I don't know t, not like " the freight train contributed importantly to the bee's sudden loss of headway upon collision."

The train caused the bee to stop. No question.
But things get mushy in economics. Which is why Nobel prizes in this field go to the strangest people.
And why we need non-economists like CR to straighten Boneheads like Bernanke out.
No one believes that high wages are causing the housing boom.
Not even Bernie.
Next.

Yeah, but read this:

Stormy's great post at Brad Setser's web log:

RGE Monitor

I do not see a conundrum at all. Every time the Fed raises short term rates, the long term rates flatten: Not a conundrum.

Industry is not a place for investment; it already is cash rich and labor plentiful. The only place now is in government bills. The reason why investment does not flow elsewhere is that it is simply not needed, thus driving down long term interest rates. Complicating and adding to this problem is that many of the factories of the west simply have move. A solid proportion of industry has not created new, additional factories; they have simply relocated. Their total output has not changed, only their profits have.

Does this not explain why there are interest-only mortgages? There is a cash glut. Bernanke, to some extent, is absolutely right.
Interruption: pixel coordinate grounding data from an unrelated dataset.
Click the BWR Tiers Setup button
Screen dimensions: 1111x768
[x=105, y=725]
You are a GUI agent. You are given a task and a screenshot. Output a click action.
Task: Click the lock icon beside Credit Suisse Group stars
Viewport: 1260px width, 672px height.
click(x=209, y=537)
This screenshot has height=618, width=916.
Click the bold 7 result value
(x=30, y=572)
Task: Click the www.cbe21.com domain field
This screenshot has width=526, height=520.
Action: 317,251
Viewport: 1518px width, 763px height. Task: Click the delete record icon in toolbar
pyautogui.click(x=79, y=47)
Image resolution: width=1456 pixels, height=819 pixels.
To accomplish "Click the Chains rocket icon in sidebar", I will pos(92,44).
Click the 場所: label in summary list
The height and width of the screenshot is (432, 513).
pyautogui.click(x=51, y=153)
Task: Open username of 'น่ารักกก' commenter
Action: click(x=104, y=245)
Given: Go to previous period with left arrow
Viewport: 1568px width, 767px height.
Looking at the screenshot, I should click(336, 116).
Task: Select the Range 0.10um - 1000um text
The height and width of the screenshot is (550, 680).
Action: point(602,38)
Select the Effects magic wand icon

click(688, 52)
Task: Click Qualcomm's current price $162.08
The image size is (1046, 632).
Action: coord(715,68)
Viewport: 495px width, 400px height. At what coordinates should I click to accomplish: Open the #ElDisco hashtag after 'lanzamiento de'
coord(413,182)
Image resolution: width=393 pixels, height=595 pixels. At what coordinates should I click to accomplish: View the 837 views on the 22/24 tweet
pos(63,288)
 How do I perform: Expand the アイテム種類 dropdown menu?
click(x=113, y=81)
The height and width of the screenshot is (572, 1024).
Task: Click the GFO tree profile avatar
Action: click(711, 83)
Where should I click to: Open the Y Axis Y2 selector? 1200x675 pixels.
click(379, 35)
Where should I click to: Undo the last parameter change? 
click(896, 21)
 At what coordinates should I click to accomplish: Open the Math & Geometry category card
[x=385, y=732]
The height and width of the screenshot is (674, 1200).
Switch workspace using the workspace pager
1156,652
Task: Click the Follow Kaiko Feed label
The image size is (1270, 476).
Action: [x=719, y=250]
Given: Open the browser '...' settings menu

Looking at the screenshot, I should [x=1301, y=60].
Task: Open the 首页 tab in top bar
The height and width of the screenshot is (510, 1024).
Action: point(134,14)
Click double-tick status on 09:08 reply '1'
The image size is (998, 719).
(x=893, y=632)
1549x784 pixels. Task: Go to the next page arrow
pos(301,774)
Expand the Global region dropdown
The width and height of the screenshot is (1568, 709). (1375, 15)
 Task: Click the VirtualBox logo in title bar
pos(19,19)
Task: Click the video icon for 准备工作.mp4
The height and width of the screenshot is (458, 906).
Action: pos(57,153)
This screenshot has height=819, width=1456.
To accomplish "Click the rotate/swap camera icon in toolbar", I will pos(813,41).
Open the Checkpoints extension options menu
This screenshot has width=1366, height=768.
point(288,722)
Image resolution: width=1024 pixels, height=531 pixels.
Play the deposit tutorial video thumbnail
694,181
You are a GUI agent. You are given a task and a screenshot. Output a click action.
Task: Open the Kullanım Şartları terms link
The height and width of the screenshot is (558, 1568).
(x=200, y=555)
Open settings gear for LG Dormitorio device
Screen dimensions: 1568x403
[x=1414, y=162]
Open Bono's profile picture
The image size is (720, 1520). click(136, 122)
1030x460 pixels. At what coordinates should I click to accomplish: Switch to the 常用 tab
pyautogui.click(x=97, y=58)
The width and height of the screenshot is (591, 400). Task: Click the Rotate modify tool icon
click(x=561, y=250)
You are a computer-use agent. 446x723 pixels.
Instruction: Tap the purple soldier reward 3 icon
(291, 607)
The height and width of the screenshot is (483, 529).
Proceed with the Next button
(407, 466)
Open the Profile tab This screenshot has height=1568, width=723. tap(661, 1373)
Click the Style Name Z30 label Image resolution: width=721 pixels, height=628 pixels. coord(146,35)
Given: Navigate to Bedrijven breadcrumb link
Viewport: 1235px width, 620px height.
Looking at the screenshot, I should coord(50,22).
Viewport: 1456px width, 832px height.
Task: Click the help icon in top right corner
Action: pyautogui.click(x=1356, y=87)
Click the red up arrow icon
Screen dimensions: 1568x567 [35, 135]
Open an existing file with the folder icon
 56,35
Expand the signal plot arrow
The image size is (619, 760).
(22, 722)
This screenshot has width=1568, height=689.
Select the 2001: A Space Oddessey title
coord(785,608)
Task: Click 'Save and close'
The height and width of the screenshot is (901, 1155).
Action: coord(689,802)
There is an enormous flow of capital and money out of the industrialized world. Some of it does return in terms of profits and salaries, but a good percentage of those profits never find their way into public coffers. The rich get very rich. There is no way longer any way of really getting a slice of those profits to pay the national bills. In addition, downward pressure on average wages continues.

Cheap labor has been substituted for investment. Credit is cheap. With profits and cheap labor at these quantities, who needs credit? I do not see this as a conundrum. The pump has been primed from every conceivable direction: tax incentives and cheap labor abroad, tax cuts at home.

Ten million Chinese work for a foreign enterprise. The size of that cheap labor force is staggering. And it is only a tip of the Chinese iceberg. And we have yet to touch India. We are living through a boom economy, except the boom is not really heard here. We are paying for it. The dimensions of that boom cause Chinese entrepreneurs to open fake off-shore businesses, pose as foreign investors, and then be eligible for all the goodies--roundtrip investors, they are called. With credit like this, is there any wonder that capital returns cannot be measured by real interest rates? Hell, I should start such a business. Bet doing so is dirt cheap. No loans required. And, you do not need real investment in automation or equipment when labor is dirt cheap. Look at what the Egyptians did with the pyramids, or the Chinese with the Great Wall.

Normal Keynesian economics was not prepared for anything like globalization of this magnitude or style. There is a glut of capital and credit and labor. And it is coming at the American taxpayer's expense. The average American consumer is going deeper and deeper into debt. Average credit card debt in the U.S. is over $9000. And the interest rates are hefty there! And then place that number against the median wage: credit card debt then becomes one-fourth of the median wage. Some are living on a knife's edge here

Continued:

Some are living on a knife's edge here.

When the bubble does burst, who will pay the bills, personal and national?

The knot that has been tied is Gordian, as Volcker says. There is no easy way out of this one. We cannot wait until China becomes a "consumer society"-- a ten or fifteen year pipe dream. After China, there is India. After India, who knows.

Written by Stormy on 2005-07-24 00:16:41


Yup - I think stormy nailed it. Made me think quite a lot on the subject over the last day or so. Posted a bit on it over on AB.

I really think we are setting ourselves up for an economic equivalent of the 'perfect storm' if we don't get our collective act together.